Na sua conta no TikTok (@luhclaro), Luana tem 417,2 mil seguidores e 5,7 milhões de curtidas, e o seu vídeo com maior engajamento na plataforma, com 12,6 milhões de e 2,1 milhões de curtidas, mostra sua casa na comunidade e os problemas da família por conta da residência que está com risco de desabamento e com infiltração. 

“Com os meus vídeos, tento quebrar esse estigma de que a universidade pública não é lugar para pobre. Apesar dos obstáculos, podemos e devemos ocupar esse espaço, que também é nosso por direito. Tento democratizar o acesso às informações, mostrar que tem auxílios disponíveis para ajudar o aluno a permanecer na instituição. Recebo vários comentários de seguidores perguntando como fiz para passar na USP sendo pobre”, afirma. No Instagram ela tem 39,3 mil seguidores.

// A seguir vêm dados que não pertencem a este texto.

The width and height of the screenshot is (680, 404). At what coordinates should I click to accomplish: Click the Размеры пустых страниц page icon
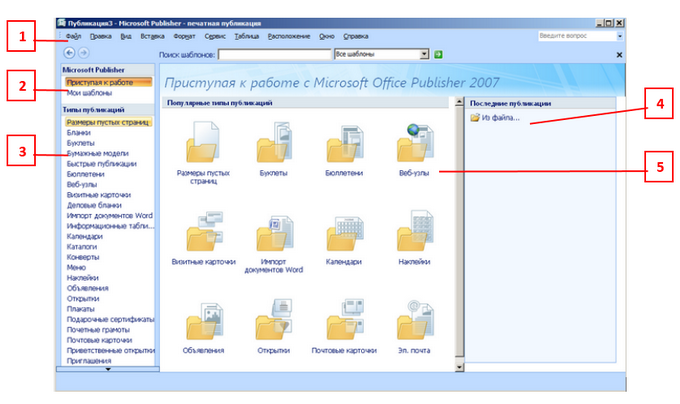click(204, 146)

Sobre o futuro, Luana diz que ainda não escolheu a área que pretende atuar, mas sabe que irá continuar produzindo conteúdos para internet mesmo após formada. Além das diversas oportunidades do mercado de trabalho, ela também demonstra interesse pela carreira acadêmica. 

“Meu sonho é conseguir dar dignidade para minha família, conseguir tirar eles daquela casa, e fazer com que meus pais realmente vivam, porque até aqui a gente só sobreviveu. O pobre nunca sonha sozinho, então quero que eles tenham uma vida confortável e tenham acesso às coisas que nunca tiveram, meu pai nunca conheceu a praia, eles precisam aproveitar a vida”, desabafa Luana.

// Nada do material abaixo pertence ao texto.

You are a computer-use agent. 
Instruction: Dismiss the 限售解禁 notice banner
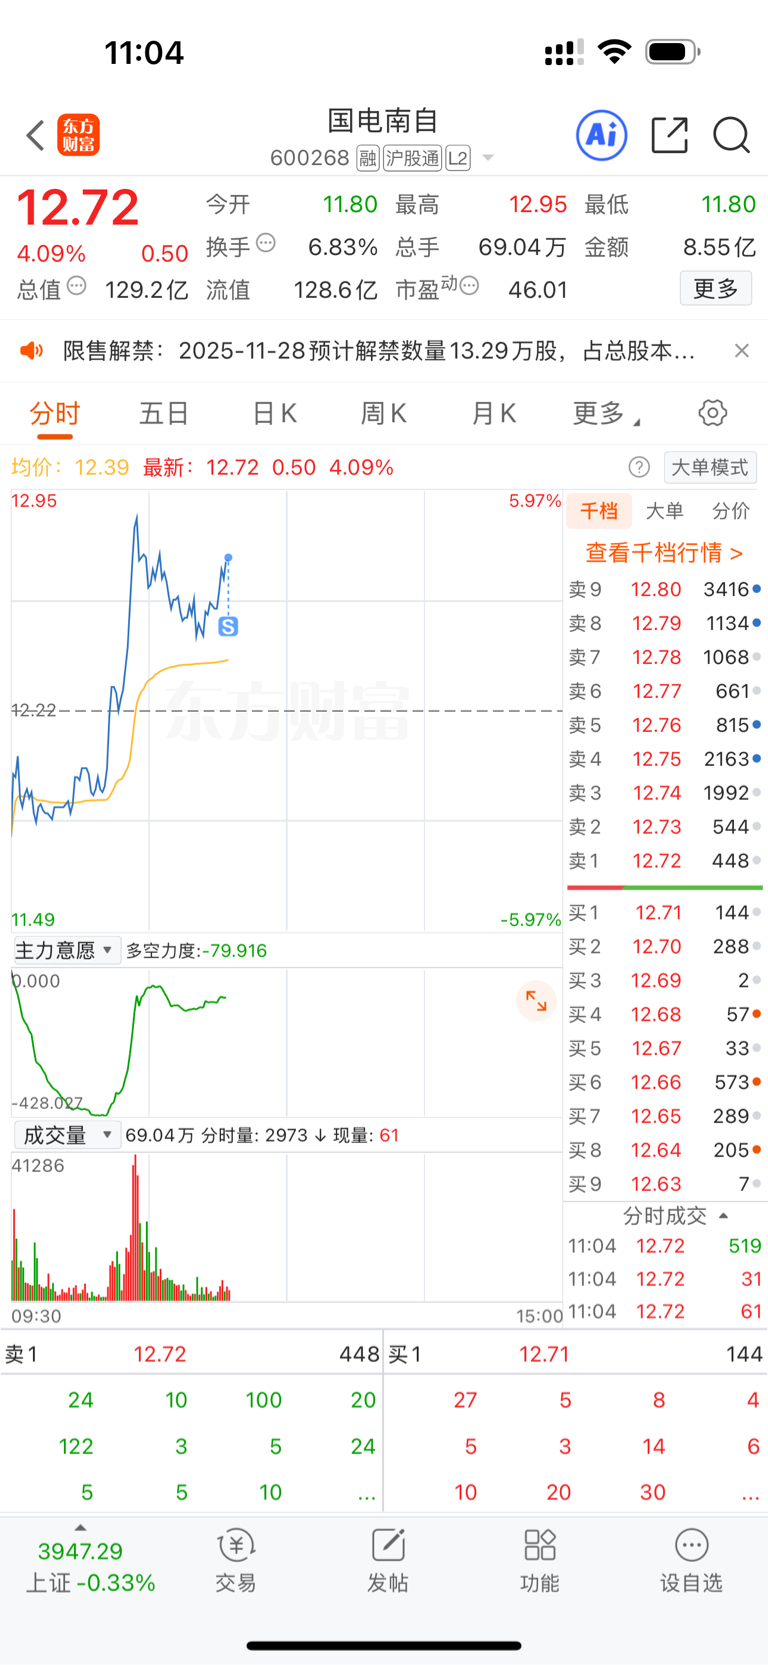(742, 350)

Educação é o instrumento mais eficaz para quebrar o ciclo de pobreza, diz mauaense

A estudante de estatística da USP (Universidade de São Paulo), Luana da Silva Nascimento acredita que por meio da educação é possível quebrar o ciclo de pobreza que parcela da sociedade está inserida.

Moradora da comunidade Pedreirinha, em Mauá, a jovem viralizou nas redes sociais com vídeos sobre a sua rotina morando na favela e estudando na melhor universidade pública da América Latina. Com apenas um ano postando conteúdos, a mauaense soma quase 500 mil seguidores no Instagram e no TikTok.

“Se você não for jogador de futebol, famoso ou herdeiro, a única maneira para sair da situação de miséria é através dos estudos. Isso não significa que você vai ficar rico, mas pelo menos conseguirá ascender economicamente para viver uma vida mais confortável”, diz Luana.

“Quando estudamos, entendemos que a desigualdade em que vivemos não é culpa nossa. Morremos de trabalhar para apenas sobreviver, por isso precisamos ter consciência de classe”, finaliza.